I stepped away from him. Suddenly, the taste in my mouth grew bitter. The air grew colder around me and the hand he was just holding felt frozen to the bone.

"You," I whispered. My voice shook with anger. "You told me your worst fear was hurting someone, said the thought of being the 'bad guy' terrified you." The memories of that morning in the car, spent gently kissing and touching and talking— I wanted that memory to go down in flames. "And now I'm finding out you murdered somebody. And not even from you!" Tears ran down both of my cheeks. "You wanted to keep this a secret, pretend it never happened-"

"Because it never did Camila," he responded. His steady, quiet voice annoyed me. It was the same voice that used to whisper comforting words in my ear, but now only uttered lies. "That boy was killed, but not by me."

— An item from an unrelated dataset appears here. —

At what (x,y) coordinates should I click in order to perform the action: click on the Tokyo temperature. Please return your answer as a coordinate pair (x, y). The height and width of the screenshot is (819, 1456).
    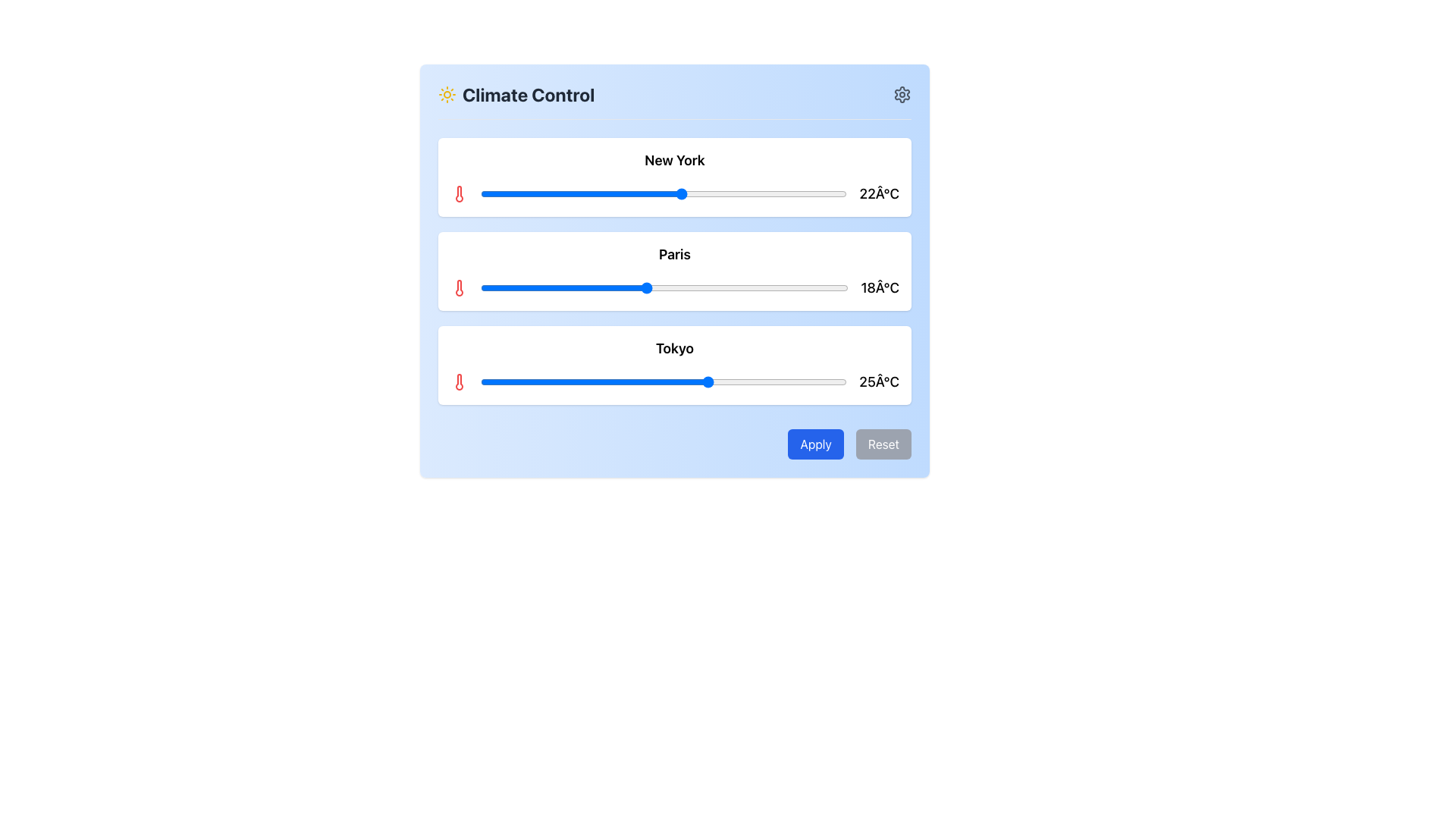
    Looking at the image, I should click on (755, 381).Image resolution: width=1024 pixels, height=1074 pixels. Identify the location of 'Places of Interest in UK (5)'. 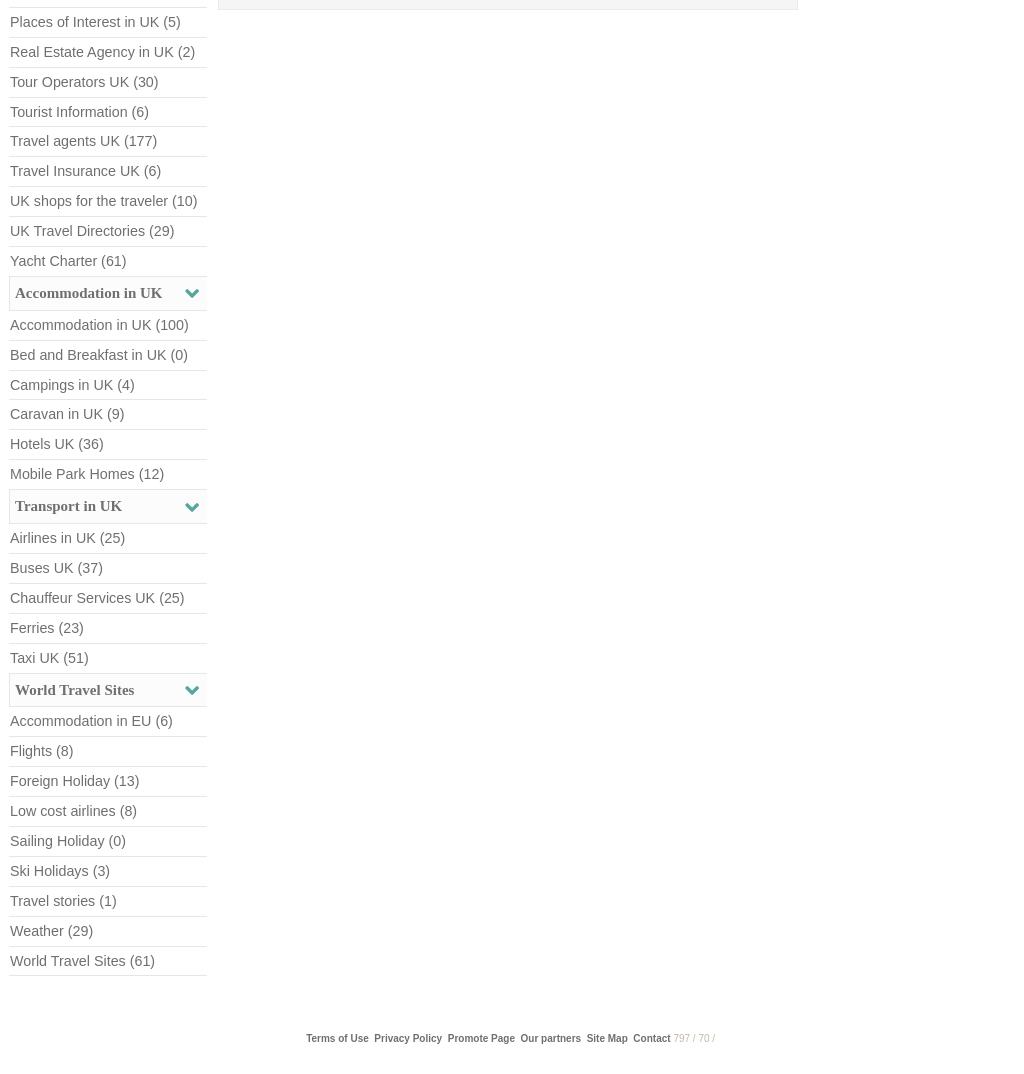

"You're lying," I snarled.

"Camila, I'm not." He stepped to face me and took both of my hands. I shook off his hands and put mine in my pockets. "I wouldn't lie to you about that. Look at me. I did not kill that boy. I swear."

"And why am I supposed to believe you?"

He stepped back and dropped his arms to his side. His expression was betrayed and his eyes were shattered in hurt. He didn't deserve to feel that way, I was the one that had been betrayed, betrayed by him, his lies, his deceiving manners, his thought that he could trick me into being on his side again.

"Did you not feel it? Back on that night when we swore we would die and you kissed me for the first time? Did you not feel my heart slipping into your hands right then and there?" He looked down and shook his head. "Do you not feel it shattering right now?"

"Stop it! Stop it with your manipulation! Stop lying to me! I am not yours to lie to and I never was yours to begin with! You are no better than your father!"

At that, I watched as a single tear slipped from his eyes and many streamed from mine, running to the driver's seat and starting up the car and driving away as fast as I could, my heart pounding in all its brokenness in my chest, nothing but his cries and his nightmares following me.